Honeybee Facts

Here are some general facts about bees to spur your interest in this amazing, life-giving, insect. 

Interesting general facts about bees 

  • Bees are also known as Apis mellifera. 
  • Apis is a very old word, possibly of Egyptian origin, but is also related to the Greek word for herd. Mellifera means “honey” in Latin. 
  • Only female bees can sting, males (drones) cannot sting, but if stung it is probably a worker bee. Queen bees can sting, but due to their close proximity to the hive, queen bee stings are very rare. 
  • The rest of the family will know when the queen bee is removed from the hive in less than 15 minutes! 

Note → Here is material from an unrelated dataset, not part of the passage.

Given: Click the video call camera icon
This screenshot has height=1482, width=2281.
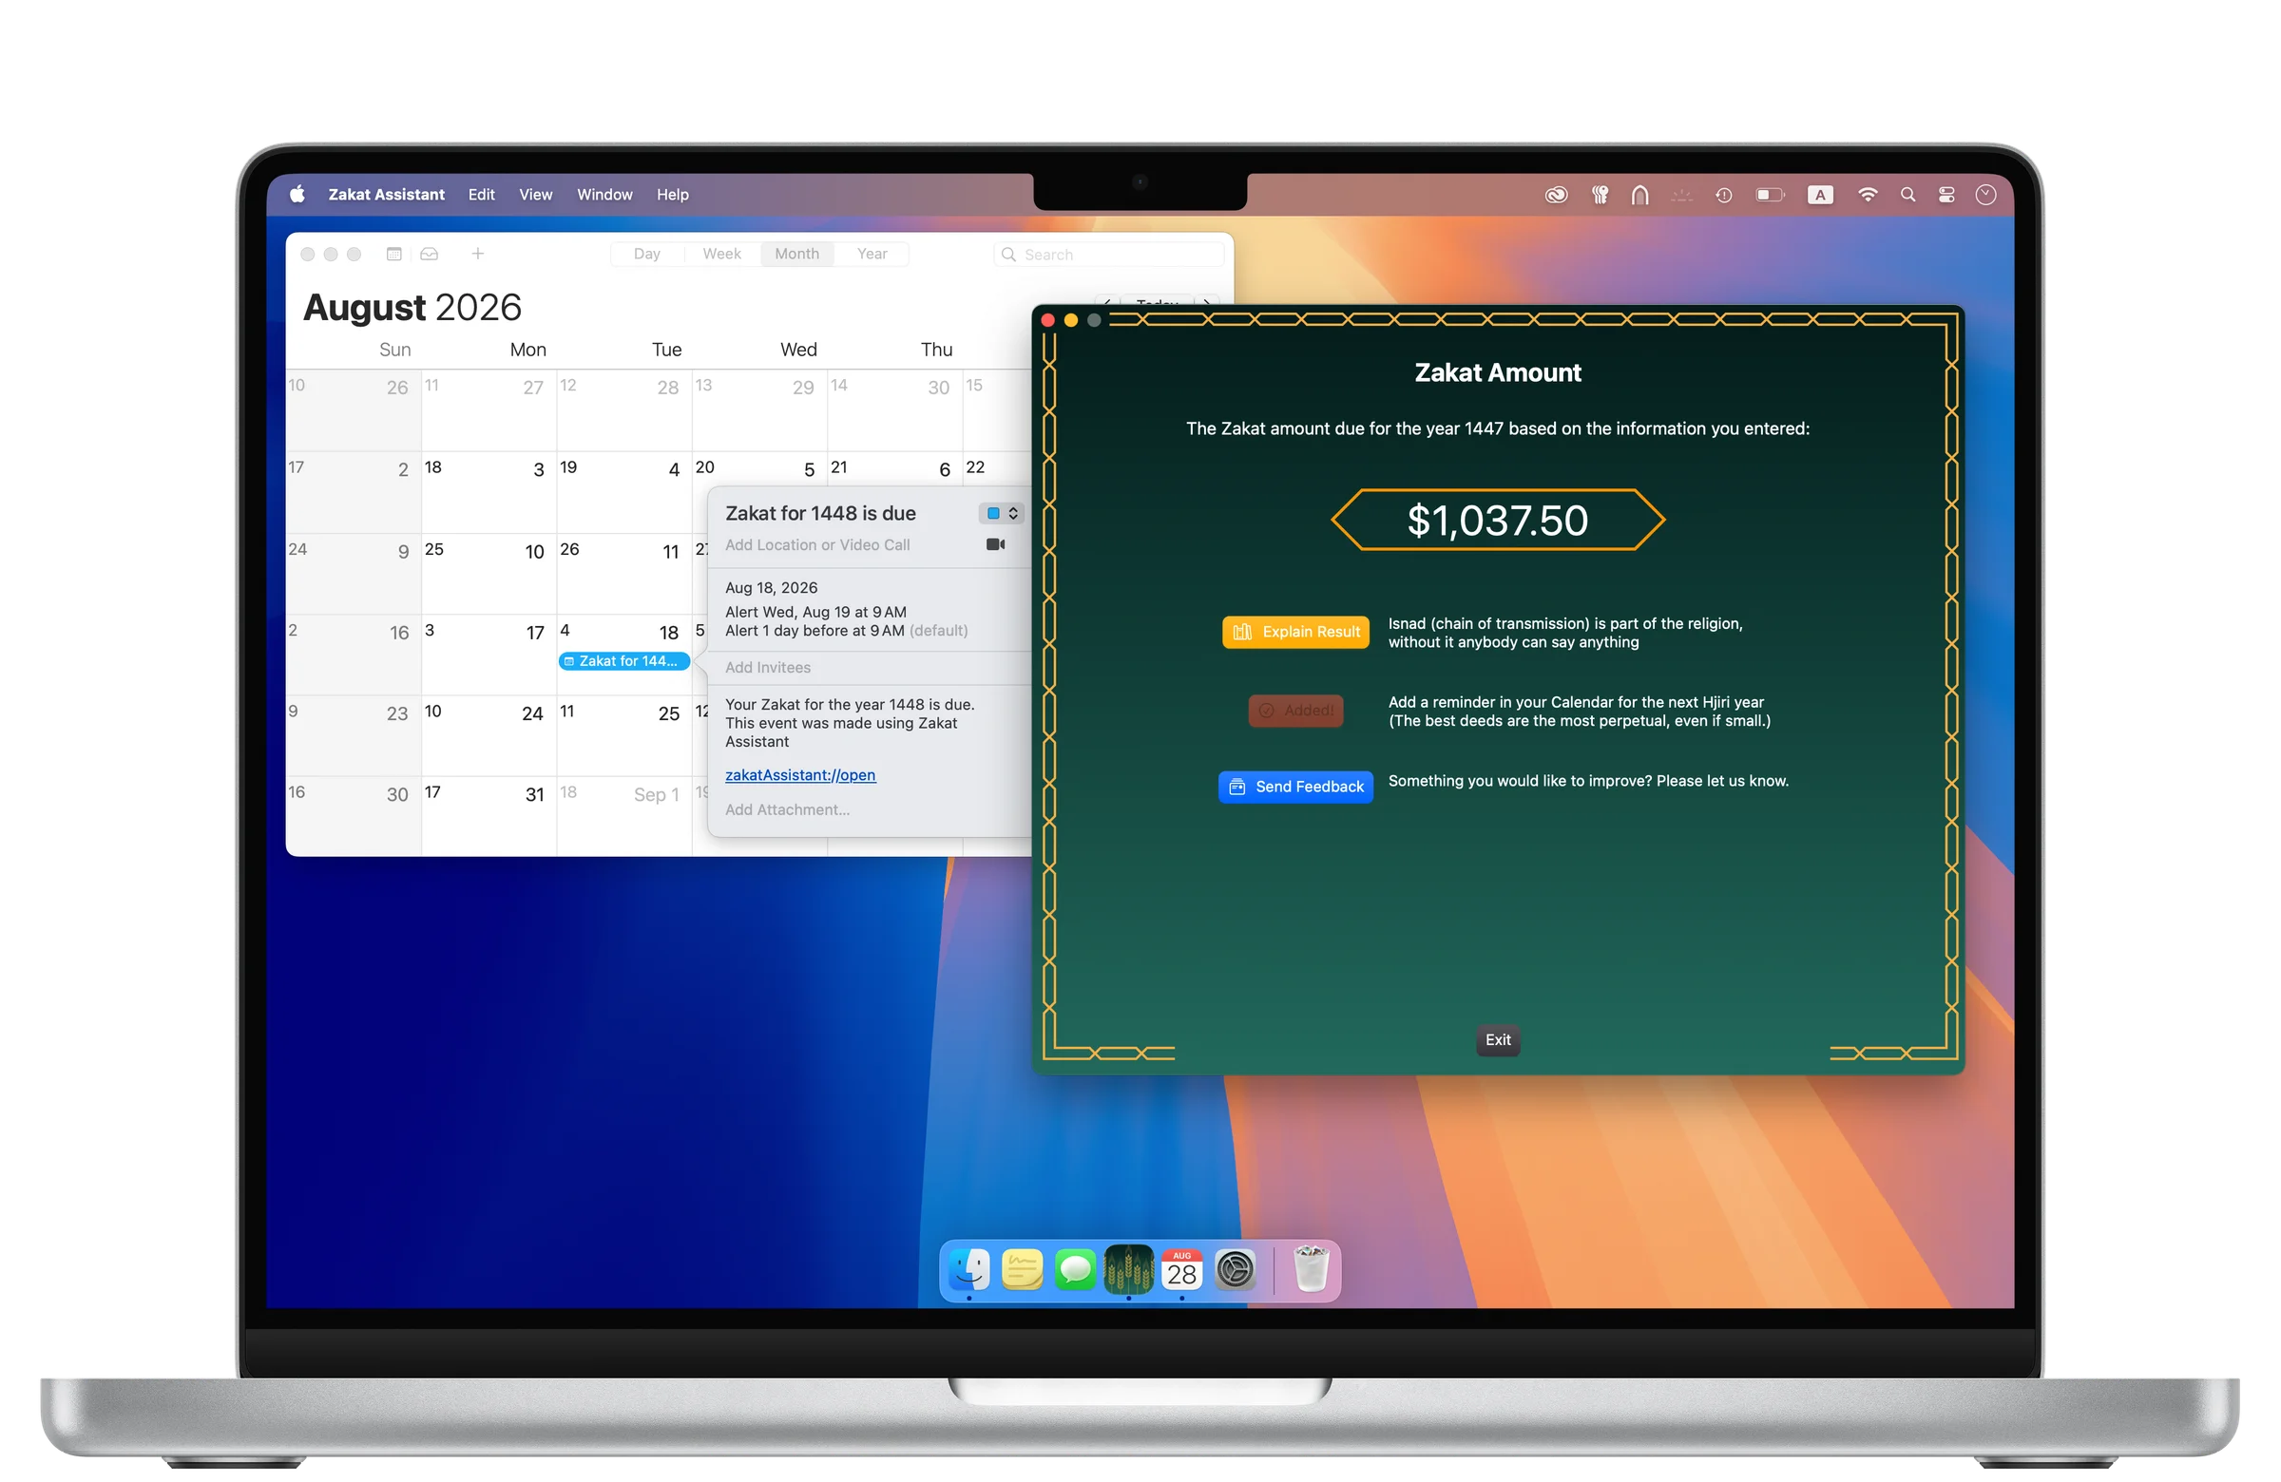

  • Beekeepers have developed various methods for estimating the number of bees in a hive. In any case, a typical active bee colony may have around 50,000 workers, but may have between 20,000 and 60,000 workers. 
  • The male bee (drone) doesn’t have a father, but he has a grandfather! 

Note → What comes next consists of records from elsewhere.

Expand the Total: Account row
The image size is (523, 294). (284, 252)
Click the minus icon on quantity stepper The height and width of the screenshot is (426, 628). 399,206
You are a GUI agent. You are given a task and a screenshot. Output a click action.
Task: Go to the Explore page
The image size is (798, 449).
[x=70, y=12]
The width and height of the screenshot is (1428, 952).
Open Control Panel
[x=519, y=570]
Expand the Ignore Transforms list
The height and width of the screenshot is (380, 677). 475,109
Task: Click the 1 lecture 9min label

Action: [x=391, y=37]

  • A bee’s uterus is about twice as large as a worker bee’s. 
  • A queen bee can lay up to 2000-3000 eggs per day when forming a colony. 
  • Bees communicate with pheromones. 
  • Drones (male bees) die after mating. Poor things! 

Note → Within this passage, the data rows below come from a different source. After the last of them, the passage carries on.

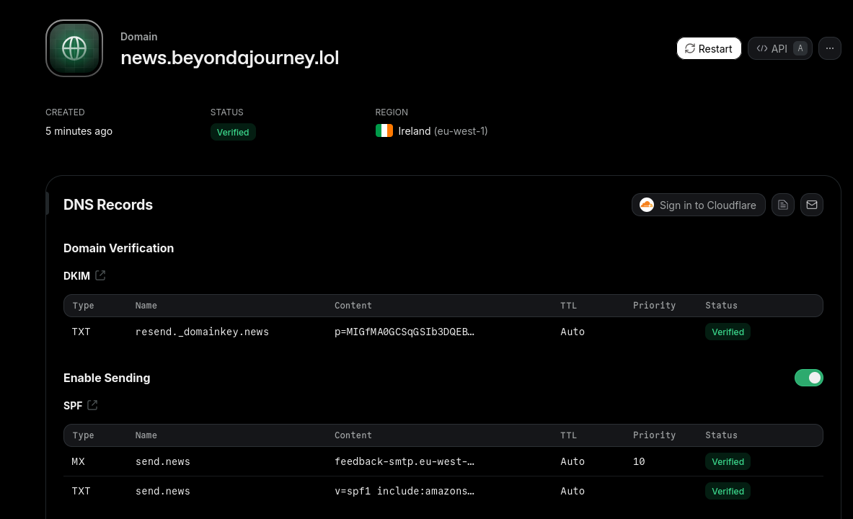Screen dimensions: 853x519
Task: Click the news.beyondajourney.lol domain heading
Action: (x=229, y=58)
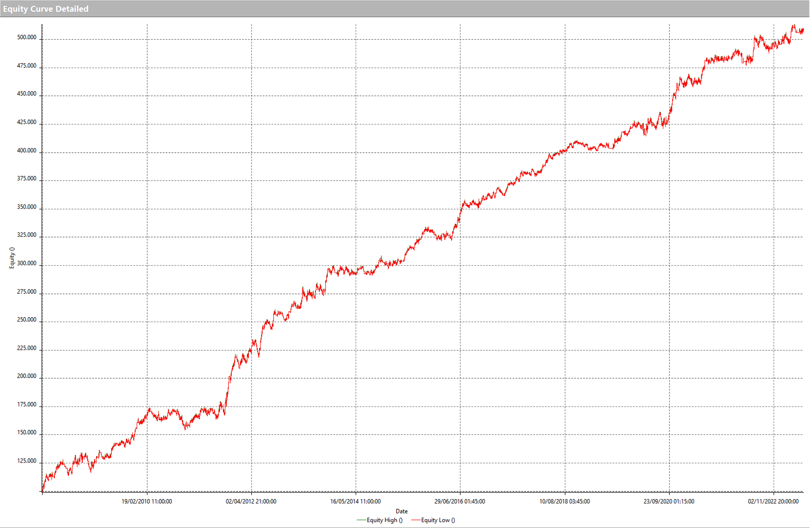Click the 500.000 y-axis label

pyautogui.click(x=27, y=37)
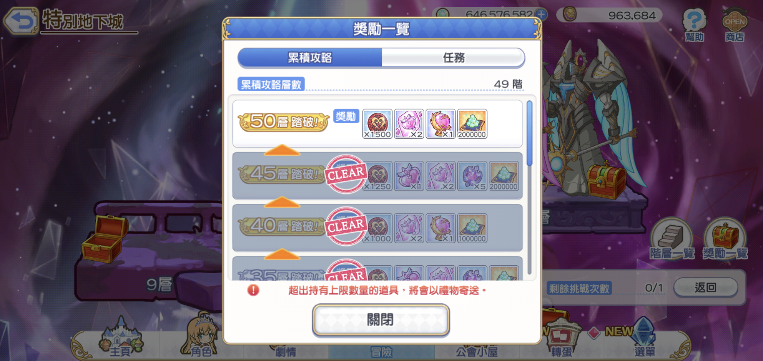
Task: Tap the 2000000 mana reward in 50層 row
Action: [472, 124]
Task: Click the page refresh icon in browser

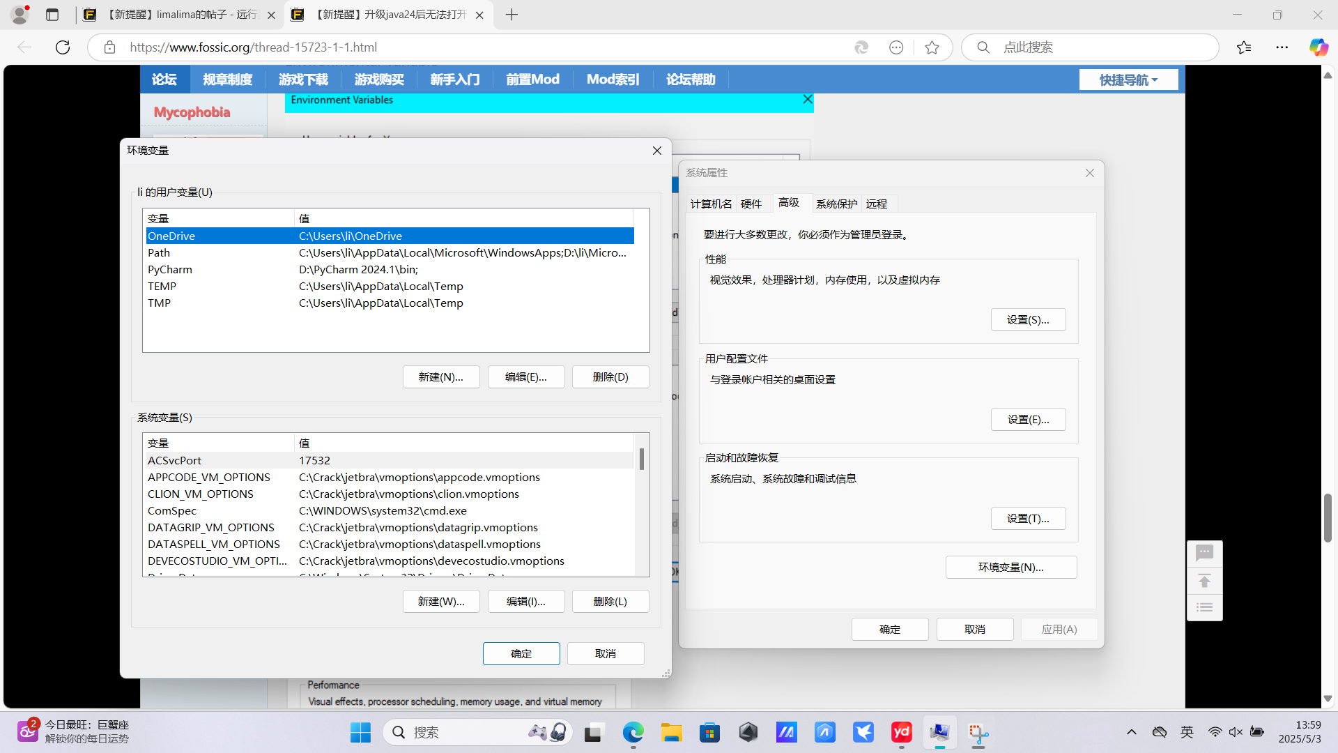Action: pos(62,47)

  • Foraging bees must fly about 55,000 miles and visit about 2 million flowers to produce a pound of nectar.  
  • Bees can typically fly up to 3-4 miles during their foraging trips. 
  • Bees fly at 15 miles per hour and beat their wings 200 times per second or 12,000 times per minute! 
  • The honey bee is the only insect that produces a food (honey) eaten by man in significant quantities. (There are other bees and also a wasp that makes honey, but only in small amounts). 
  • Honey bees use their front feet, tongue, jaw and antennae to taste with! 
  • The antennae on honey bees are very sensitive and important for tasting things. The tips of the antennae have more than 300 taste sensors! 
  • Honey bees, along with other bee species, are believed to be descendants of wasps. 
  • The honey bee is one of the most scientifically studied creatures in the world after man! 
  • Honey bees belong to the insect order ‘Hymenoptera’ which they share with other bees, wasps, ants and sawflies. 
  • Scent is important to bees. Bees assimilate new odors (smells) better in the morning. 
  • Bees eat nectar and pollen, but sometimes they eat insect secretions when food is scarce. They are also known to eat some fruits such as plums and grapes.
  • The honey bee queen should certainly live 2 years, but may even live 3 or 4 years, whilst drones live for 55 days on average, and worker honey bees raised in the Spring may only live 6 or 7 weeks (those raised in the autumn may live 4 – 6 months).
  • Honeycombs are hexagonal-shaped cells made of beeswax. 
  • The hexagon structure of honeycombs enables bees to make super efficient use of beeswax, and guards against wastage! 
  • The ‘Waggle Dance’ or ‘honey bee dance’ enables worker honey bees to inform her sisters about great locations of food and water, or a new home. 
  • Like other bees, honeybees cannot see the color red.  
  • Like other bee species, bees have five eyes. That is, three simple eyes in a crown and two compound eyes with numerous hexagonal faces. 
  • Bees have hairs in their eyes! 
  • Because honey bees can easily transport colonies across the country, they account for nearly 80 percent of crop pollination in the United States (although some species of solitary bees and bumblebees are increasingly being bred for pollination). Bees actively pollinate every month of the year, everywhere in North America!
  • To keep warm through the winter, bees congregate in a “winter cluster”. 
  • Bees are often thought of as living in man-made wooden hives, but in reality, bee colonies in the wild naturally prefer to build nests in hollows such as tree hollows or caves, and often around the eves of your house or in a disused chimney.
  • Bee activity, like other types of bees, depends on temperature, not season. 
  • Bees are most active between 60 and 100°F, but can also forage in temperatures as high as 55°F. For this reason, the California almond crop relies on bee pollination as it flowers in February before many species of wild bees come out of hibernation.